Fifteen years ago, that would have seemed like a silly question. Then came the much-hyped and much-derided Google Glass in 2012, and frankly, it still seemed a silly question.
Now, though, it’s a choice consumers are beginning to make. Tiny displays, shrinking processors, advanced battery designs, and wireless communications are coming together in a new generation of smart glasses that display information that’s actually useful right in front of you. But the big question remains: Just why would you want to do that?
Some tech companies are betting that today’s smart glasses will be the perfect interface for delivering AI-supported information and other notifications. The other possibility is that smart glasses will replace bulky computer screens, acting instead as a private and portable monitor. But the companies pursuing these two approaches don’t yet know which choice consumers will make or what applications they really want.
Smart-glasses skeptics will point to the fate of Google Glass, which was introduced in 2012 and quickly became a prime example of a pricey technology in search of practical applications. It had little to offer consumers, aside from being an aspirational product that was ostentatiously visible to others. (Some rude users were even derided as “glass-holes.”) While Glass was a success in specialized applications such as surgery and manufacturing until 2023—at least for those organizations that could afford to invest around a thousand dollars per pair—it lacked any compelling application for the average consumer.
Smart-glasses technology may have improved since then, but the devices are still chasing a solid use case. From the tech behemoths to little brands you’ve never heard of, the hardware once again is out over its skis, searching for the right application.
During a Meta earnings call in January, Mark Zuckerberg declared that 2025 “will be a defining year that determines if we’re on a path toward many hundreds of millions and eventually billions” of AI glasses. Part of that determination comes down to a choice of priorities: Should a head-worn display replicate the computer screens that we currently use, or should they work more like a smartwatch, which displays only limited amounts of information at a time?
Head-worn displays fall into two broad categories: those intended for virtual reality (VR) and those suited for augmented reality (AR). VR’s more-immersive approach found some early success in the consumer market, such as the Meta Quest 2 (originally released as the Oculus Quest 2 in 2020), which reportedly sold more than 20 million units before it was discontinued.
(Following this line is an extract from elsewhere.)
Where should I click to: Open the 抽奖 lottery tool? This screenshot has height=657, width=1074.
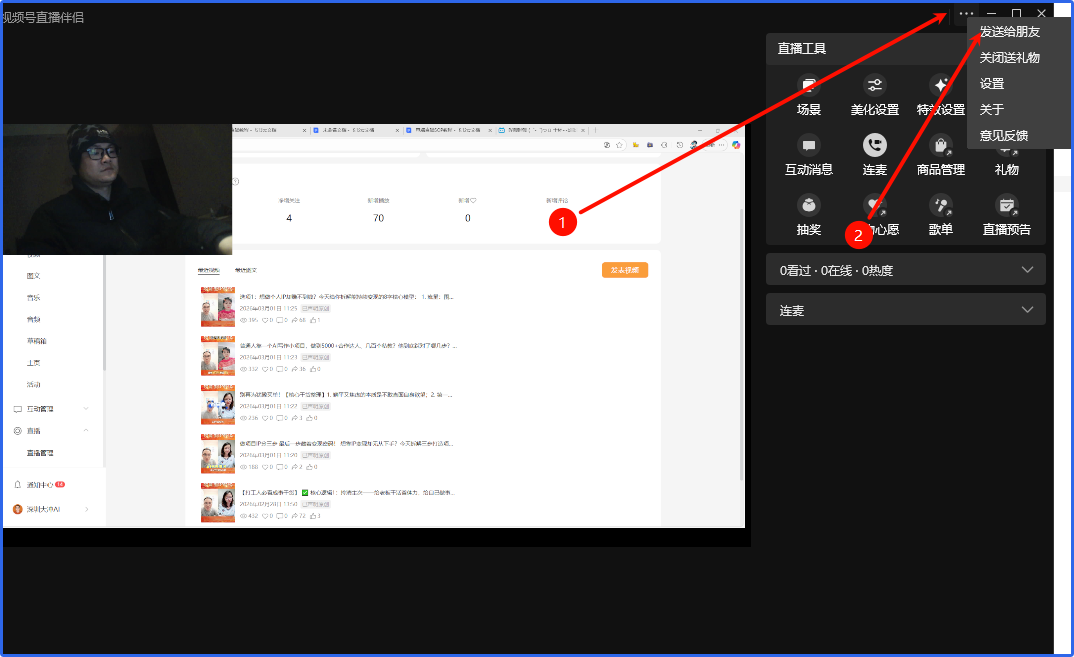point(808,215)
According to the market research firm Counterpoint, however, the global market for VR devices fell by 12 percent year over year in 2024—the third year of decline in a row—because of hardware limitations and a lack of compelling use cases. As a mass consumer product, VR devices are probably past their moment.
In contrast, AR devices allow the wearer to stay engaged with their surroundings as additional information is overlaid in the field of view. In earlier generations of smart glasses, this information added context to the scene, such as travel directions or performance data for athletes. Now, with advances in generative AI, AR can answer questions and translate speech and text in real time.
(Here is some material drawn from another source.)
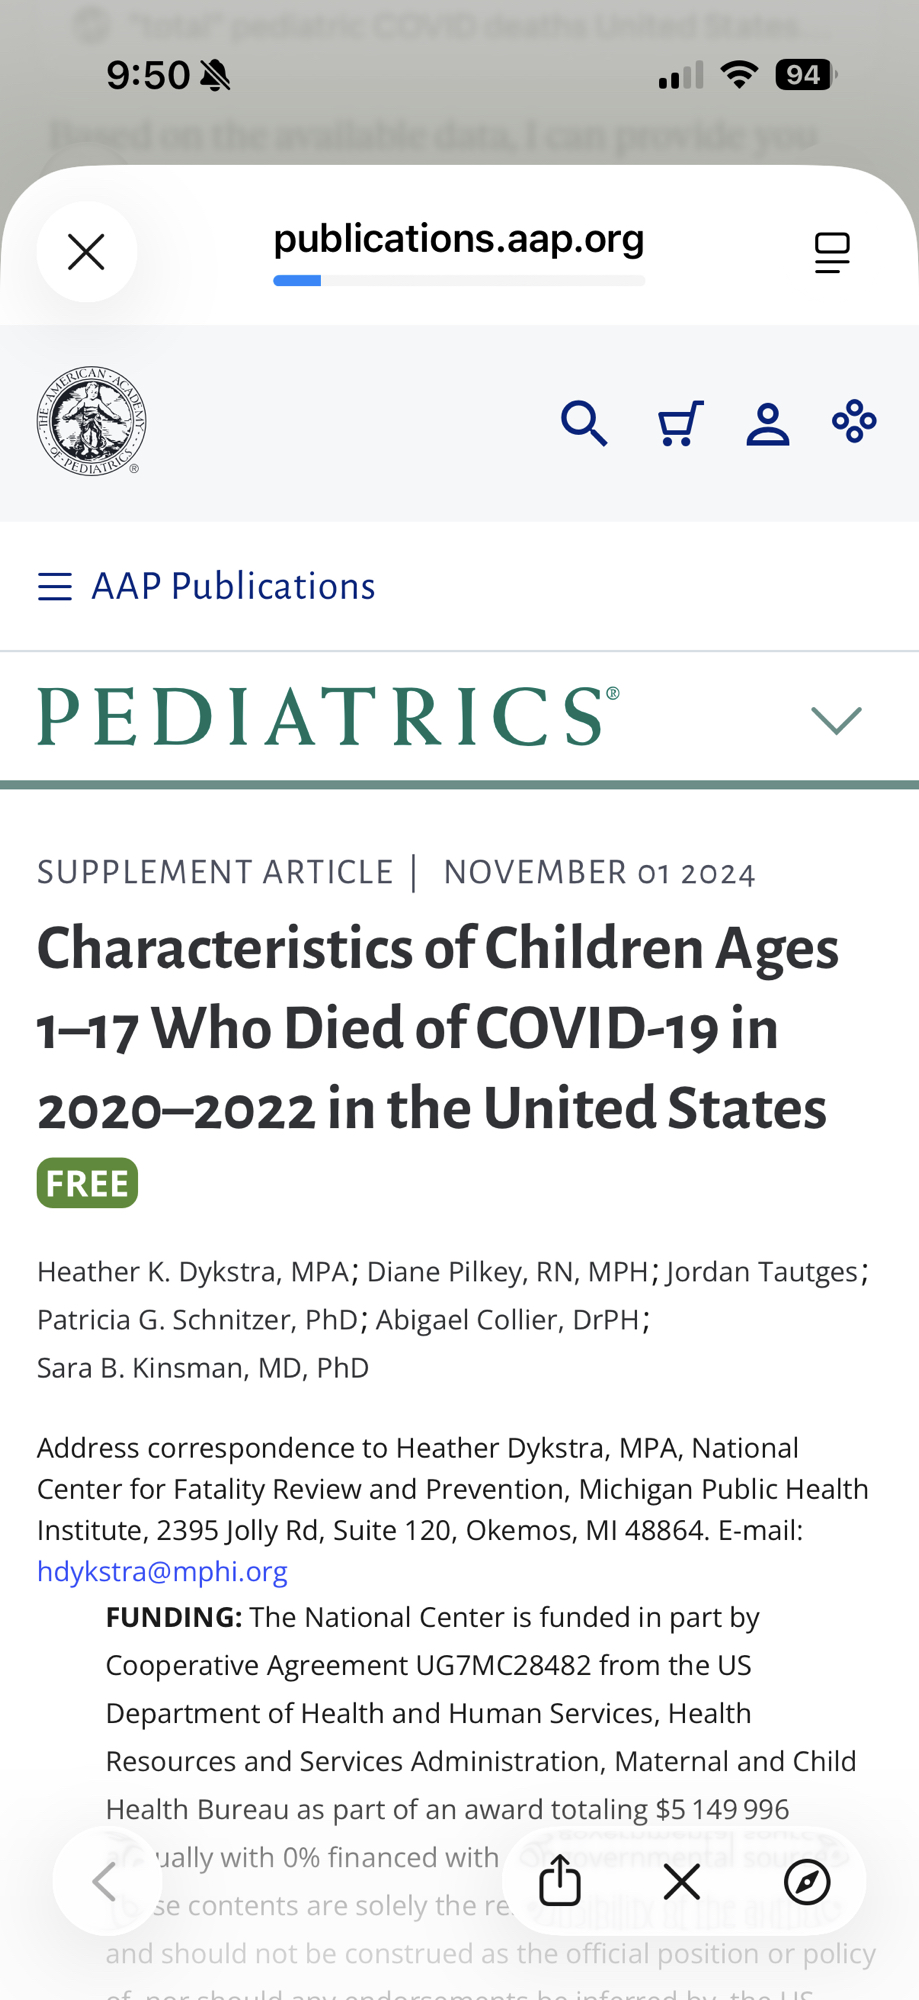
Task: Email hdykstra@mphi.org link
Action: 162,1571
Many analysts agree that AI-enhanced smart glasses are a market on the verge of massive growth. Louis Rosenberg, CEO and chief scientist with Unanimous AI, has been involved in AR technology from its start, more than 30 years ago. “AI-powered smart glasses are the first mainstream XR [extended reality] devices that are profoundly useful and will achieve rapid adoption,” Rosenberg told IEEE Spectrum. “This, in turn, will accelerate the adoption of immersive versions to follow. In fact, I believe that within five years, immersive AI-powered glasses will replace the smartphone as the primary mobile device in our digital lives.”